## Aim
Could you continue the passage on migrating between workflow orchestrators, picking up right after its last sentence?

Incremental Migration - Running Two Orchestrators Simultaneously
The lowest-risk migration strategy for large production platforms:
# Shared Python library - used by both orchestrators
# my_pipeline/transforms.py (no orchestrator imports)
def compute_features(events: pd.DataFrame, date: str) -> pd.DataFrame:
return events.groupby("user_id").agg(...).reset_index()
# Airflow wrapper (old)
def airflow_compute_features(**context):
from my_pipeline.transforms import compute_features
...
# Dagster wrapper (new)
@asset
def user_features(raw_events):
from my_pipeline.transforms import compute_features
return compute_features(raw_events, ...)
Keep business logic in a shared library that neither orchestrator owns. Both orchestrators call the same functions. You can migrate the orchestrator wrapper without touching the transformation logic.
Mermaid Diagram - Orchestrator Decision Tree
The "Good Enough" Principle
The most important principle in orchestrator selection is often the one that gets ignored in the excitement of evaluating shiny new tools: the cost of switching orchestrators is very high, so optimize for solving today's problem correctly rather than anticipated future requirements.
Every orchestrator migration involves:
- Rewriting all existing pipelines in the new framework
- Migrating or rebuilding all operator/sensor integrations
- Re-training the team on new concepts and APIs
- Running two orchestrators in parallel during the migration window
- Updating all monitoring, alerting, and on-call runbooks
- Managing the risk window where the new system is untested in production
This cost is typically 3-6 months of senior engineering time for a team with 20-30 pipelines. For a team with 200+ pipelines, it is a year-long project.

## Raw data
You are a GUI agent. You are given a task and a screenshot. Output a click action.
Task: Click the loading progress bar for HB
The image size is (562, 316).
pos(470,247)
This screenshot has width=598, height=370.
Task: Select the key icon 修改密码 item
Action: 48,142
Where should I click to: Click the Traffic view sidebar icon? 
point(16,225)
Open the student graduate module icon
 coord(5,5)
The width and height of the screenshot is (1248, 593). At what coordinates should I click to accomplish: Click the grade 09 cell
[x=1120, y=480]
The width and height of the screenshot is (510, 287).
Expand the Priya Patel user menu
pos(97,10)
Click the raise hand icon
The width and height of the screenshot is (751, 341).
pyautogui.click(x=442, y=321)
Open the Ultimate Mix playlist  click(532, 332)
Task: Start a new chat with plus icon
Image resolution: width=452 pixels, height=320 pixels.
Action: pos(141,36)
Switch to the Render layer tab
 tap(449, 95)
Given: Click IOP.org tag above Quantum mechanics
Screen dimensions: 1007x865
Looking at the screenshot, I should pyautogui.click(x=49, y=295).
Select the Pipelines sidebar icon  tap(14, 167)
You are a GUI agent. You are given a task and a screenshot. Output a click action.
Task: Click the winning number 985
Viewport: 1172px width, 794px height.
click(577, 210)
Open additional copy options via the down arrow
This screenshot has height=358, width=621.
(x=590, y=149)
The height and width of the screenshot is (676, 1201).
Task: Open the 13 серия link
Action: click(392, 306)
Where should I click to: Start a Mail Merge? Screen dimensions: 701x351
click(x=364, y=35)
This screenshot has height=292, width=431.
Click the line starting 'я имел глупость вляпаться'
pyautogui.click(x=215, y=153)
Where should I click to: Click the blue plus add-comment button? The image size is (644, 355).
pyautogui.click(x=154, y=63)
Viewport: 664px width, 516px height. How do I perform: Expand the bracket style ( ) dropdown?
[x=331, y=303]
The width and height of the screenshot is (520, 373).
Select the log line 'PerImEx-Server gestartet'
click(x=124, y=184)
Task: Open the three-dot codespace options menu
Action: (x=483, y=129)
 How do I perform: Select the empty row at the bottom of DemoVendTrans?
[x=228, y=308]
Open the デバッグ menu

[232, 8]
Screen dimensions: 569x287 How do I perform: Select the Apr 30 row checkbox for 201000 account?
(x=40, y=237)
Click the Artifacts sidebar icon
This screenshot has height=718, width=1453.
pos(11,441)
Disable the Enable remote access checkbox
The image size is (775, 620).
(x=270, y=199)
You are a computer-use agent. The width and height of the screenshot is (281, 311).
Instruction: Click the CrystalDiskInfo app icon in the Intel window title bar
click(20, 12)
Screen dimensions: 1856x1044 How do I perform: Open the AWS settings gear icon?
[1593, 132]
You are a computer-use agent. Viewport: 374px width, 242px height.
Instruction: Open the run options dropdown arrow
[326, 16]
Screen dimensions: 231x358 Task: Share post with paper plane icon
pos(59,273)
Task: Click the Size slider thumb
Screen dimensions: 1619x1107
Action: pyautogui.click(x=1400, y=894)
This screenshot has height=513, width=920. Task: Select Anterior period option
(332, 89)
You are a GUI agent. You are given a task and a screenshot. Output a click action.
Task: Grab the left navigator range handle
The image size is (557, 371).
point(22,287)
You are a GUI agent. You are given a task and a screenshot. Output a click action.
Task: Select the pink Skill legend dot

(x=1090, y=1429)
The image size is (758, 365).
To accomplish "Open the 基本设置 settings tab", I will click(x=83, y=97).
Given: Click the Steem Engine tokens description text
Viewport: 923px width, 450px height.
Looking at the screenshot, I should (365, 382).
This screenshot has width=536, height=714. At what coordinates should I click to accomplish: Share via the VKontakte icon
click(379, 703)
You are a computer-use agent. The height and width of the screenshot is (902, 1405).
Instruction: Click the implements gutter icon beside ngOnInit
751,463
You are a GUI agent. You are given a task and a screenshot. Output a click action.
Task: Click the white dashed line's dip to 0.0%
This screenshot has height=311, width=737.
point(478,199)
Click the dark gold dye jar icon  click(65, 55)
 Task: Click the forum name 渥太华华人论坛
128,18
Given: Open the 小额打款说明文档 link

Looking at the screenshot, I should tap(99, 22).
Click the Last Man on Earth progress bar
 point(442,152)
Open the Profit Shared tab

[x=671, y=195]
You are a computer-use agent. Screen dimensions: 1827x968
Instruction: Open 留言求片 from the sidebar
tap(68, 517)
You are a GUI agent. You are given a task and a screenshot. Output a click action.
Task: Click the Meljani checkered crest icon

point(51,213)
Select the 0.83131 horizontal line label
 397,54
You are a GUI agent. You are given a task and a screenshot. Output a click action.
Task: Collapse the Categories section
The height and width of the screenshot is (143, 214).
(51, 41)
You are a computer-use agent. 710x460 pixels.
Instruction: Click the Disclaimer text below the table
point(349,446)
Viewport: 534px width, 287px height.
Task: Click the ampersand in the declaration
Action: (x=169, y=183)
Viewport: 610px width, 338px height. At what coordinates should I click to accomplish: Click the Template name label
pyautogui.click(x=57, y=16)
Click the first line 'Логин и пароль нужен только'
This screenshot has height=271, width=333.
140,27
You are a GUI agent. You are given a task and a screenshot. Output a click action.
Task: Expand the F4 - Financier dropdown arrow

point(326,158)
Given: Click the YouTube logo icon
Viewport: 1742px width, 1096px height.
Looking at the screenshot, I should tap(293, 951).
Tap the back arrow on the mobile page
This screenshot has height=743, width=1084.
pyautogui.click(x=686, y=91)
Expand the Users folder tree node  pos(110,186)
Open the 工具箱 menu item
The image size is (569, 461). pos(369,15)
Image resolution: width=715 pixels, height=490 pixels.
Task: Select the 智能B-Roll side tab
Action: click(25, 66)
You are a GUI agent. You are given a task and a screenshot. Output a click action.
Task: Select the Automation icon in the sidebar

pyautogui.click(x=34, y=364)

## Result below
The implication: your initial orchestrator choice should be "good enough for the next 2-3 years," not "theoretically optimal." A team running 30 pipelines on Prefect with a slightly thin sensor library is better off writing custom sensors than migrating to Airflow. A team running 300 pipelines on Airflow with painful local development is better off improving their Airflow developer tooling (VS Code extensions, local DAG testing, better CI) than migrating to Prefect.
The exception to this rule is when the orchestrator choice fundamentally constrains a business requirement - not a preference. If you need native lineage tracking and data quality enforcement at scale, Dagster is not a preference - it is a requirement. If you need durable multi-week workflow execution, Temporal is not a preference - it is a requirement. Build the decision on requirements that cannot be reasonably met with your current tool, not on features that would be nice to have.
Production Engineering Notes
Evaluate on a real prototype. Before committing to an orchestrator, spend 2-3 days building a representative subset of your actual pipeline - not a toy example. Test the specific integrations you need, the local development experience, the deployment workflow, and the monitoring story. This investment prevents months of regret.
Consider managed hosting from day one. Self-hosting Airflow, Dagster, or Temporal carries ongoing maintenance burden: version upgrades, scheduler tuning, database maintenance, scaling. Astronomer (Airflow), Dagster Cloud, and Prefect Cloud each provide managed hosting that lets your team focus on pipelines rather than infrastructure. The cost is typically justified unless you have a dedicated platform engineering team.
Document your orchestrator conventions. Whatever you choose, document your conventions in a team runbook: how to create a new DAG/flow/asset, how to handle secrets, how to write tests, how to add monitoring. This reduces the knowledge silos that develop when conventions are implicit.
Plan for the version upgrade path. Check the historical version upgrade frequency and breaking change rate of any tool you are considering. Airflow has a stable upgrade path with managed migration guides. Prefect had a major breaking rewrite from 1.x to 2.x. Understand what you are signing up for.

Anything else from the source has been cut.